Updated: Jul 4, 2023

Valli Tirounavoucarassou shares an original recipe for a delicious Indian mung bean burger to share with all of your friends!

Image Credits: Valli Tirounavoucarassou

I was very enthusiastic when I found out about this assignment. The first thing I decided was to avoid using components that are already commonly used in vegan burgers such as soy, black beans, mushrooms, and red beans. I also knew I wanted to use a bean that I already had at home to save time. I prioritised having the major component as something that was healthy, sustainable, and an ingredient that is rarely used to make vegan burgers.

Finally, I had a brilliant idea: what if we made a burger out of mung beans? I already had mung beans at home as they are a staple ingredient in every Indian household in order to make a delicious dhal. In fact, one of my favourite foods that my mother used to make was mung bean dhal.

Mung beans are strong in protein, containing 14.2 grams per 200 grams, and are also high in iron, providing 16 percent of the recommended daily intake. These beans are one of the most nutritious plant-based protein sources. Phenylalanine, leucine, isoleucine, valine, lysine, arginine, and other important amino acids are abundant in mung beans. They are also high in antioxidants such phenolic acids, flavonoids, caffeic acid, and cinnamic acid, among others.

Now you know why this is a great option, let’s get started with the recipe. First and foremost, let’s look at the simple items we’ll be using.


· 200g moong dhal

· 100g potato

· 50g green peas

· 200g corn starch

· 1 tsp spices (chili, pepper, chat masala, garam masala, salt)

· 50g tomato ketchup

· 5g ginger and garlic paste

· 50g oats

· 25ml oil

Step 1: Soak the dry mung beans for at least 3-4 hours in order to cook them quickly. After soaking the mung beans, pressure cook them for three whistles.

Image Credits: Valli Tirounavoucarassou

Step 2: Peel the potatoes and rinse them alongside the peas. Pressure cook the potatoes for two whistles. If you are using frozen beans, simply soak them in boiling water for 5 minutes to prepare them for cooking.

Step 3: Mash together all of the cooked ingredients and season with the spice powders to taste. I like my food spicier.
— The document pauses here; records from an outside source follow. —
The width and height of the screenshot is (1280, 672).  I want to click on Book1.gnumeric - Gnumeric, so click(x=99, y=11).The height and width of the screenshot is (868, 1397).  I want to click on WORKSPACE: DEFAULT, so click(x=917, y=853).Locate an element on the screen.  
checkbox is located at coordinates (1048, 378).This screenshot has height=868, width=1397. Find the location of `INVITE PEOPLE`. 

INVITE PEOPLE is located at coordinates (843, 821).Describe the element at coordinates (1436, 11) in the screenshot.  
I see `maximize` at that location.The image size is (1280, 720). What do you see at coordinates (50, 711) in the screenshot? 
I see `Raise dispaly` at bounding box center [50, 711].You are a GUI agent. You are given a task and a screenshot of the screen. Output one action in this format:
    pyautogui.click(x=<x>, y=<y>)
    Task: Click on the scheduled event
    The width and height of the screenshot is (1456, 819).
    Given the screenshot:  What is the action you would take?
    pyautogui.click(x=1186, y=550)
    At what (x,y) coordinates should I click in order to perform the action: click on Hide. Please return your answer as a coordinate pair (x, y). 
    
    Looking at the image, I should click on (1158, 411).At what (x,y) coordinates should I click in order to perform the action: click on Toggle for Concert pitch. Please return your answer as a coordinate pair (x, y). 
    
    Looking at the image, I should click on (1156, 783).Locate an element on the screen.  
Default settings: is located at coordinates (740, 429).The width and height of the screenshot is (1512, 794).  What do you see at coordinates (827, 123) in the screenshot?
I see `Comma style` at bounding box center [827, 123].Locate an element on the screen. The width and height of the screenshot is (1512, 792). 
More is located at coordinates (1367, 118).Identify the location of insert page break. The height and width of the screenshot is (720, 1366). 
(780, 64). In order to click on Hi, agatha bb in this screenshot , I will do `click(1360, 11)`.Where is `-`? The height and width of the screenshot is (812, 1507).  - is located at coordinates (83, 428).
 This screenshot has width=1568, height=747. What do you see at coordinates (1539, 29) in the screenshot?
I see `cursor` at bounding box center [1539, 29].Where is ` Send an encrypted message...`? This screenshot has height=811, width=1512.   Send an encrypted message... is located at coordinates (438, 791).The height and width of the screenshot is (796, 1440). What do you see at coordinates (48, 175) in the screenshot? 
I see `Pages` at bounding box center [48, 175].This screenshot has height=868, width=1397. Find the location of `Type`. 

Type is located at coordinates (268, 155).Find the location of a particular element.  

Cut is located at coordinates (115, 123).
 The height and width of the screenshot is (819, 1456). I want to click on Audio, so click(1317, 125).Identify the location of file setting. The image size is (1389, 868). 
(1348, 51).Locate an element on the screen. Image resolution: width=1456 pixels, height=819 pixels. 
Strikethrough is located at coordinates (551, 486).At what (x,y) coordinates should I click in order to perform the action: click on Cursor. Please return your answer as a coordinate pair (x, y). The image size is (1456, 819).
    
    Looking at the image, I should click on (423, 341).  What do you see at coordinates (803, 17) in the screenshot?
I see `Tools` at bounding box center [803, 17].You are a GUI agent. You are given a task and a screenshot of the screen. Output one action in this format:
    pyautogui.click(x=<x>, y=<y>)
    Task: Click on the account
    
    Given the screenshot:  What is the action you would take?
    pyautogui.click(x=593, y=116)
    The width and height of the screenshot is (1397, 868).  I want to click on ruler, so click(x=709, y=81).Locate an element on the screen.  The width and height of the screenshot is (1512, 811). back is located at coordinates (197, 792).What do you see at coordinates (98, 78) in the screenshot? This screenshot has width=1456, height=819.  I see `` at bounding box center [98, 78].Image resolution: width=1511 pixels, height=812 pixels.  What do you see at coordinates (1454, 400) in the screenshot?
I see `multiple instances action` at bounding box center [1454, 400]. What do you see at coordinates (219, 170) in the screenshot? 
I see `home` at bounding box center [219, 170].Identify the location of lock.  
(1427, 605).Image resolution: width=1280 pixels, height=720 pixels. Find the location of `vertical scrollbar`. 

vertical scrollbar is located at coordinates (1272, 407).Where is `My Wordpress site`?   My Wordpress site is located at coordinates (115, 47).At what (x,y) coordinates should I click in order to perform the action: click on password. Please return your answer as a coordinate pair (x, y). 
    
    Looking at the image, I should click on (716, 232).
I used Indian spice powders with 1 teaspoon each of the following: chili, pepper, chat masala, garam masala, and salt. For tanginess, I used ginger and garlic paste and tomato ketchup.

If you don’t have these, I recommend using cayenne pepper, dried onion and garlic powder, rosemary, or any Italian spice mix instead. You can modify the quantity of spice to your liking.

Step 4: Add corn starch or any other flour to bind the mixture into patties and make them less sticky.

Image Credits: Valli Tirounavoucarassou

Step 5: To get a crispy outer layer, form the patties into a round shape and cover them with oats. Ensure to fully cover the patty in oats as the mixture will be sticky.

Image Credits: Valli Tirounavoucarassou

Step 6: Cook the patties with oil in a pan. After the patties have been well cooked, add the vegan sandwich cheese.

Image Credits: Valli Tirounavoucarassou

Step 7: Place the patties on burger buns and top with your favourite vegan salad dressing.

Image Credits: Valli Tirounavoucarassou

Now the mung bean burger is finished, it’s time to savour your delicious and nutritious meal!

Why you should give it a try:

· If you are looking to reduce your meat consumption but still crave beef burgers, try this vegan alternative

· This dish is a great vegan meal for any day of the week

· You can include this in your weekly meal prep plan. Make these patties in large quantity and keep them in the freezer.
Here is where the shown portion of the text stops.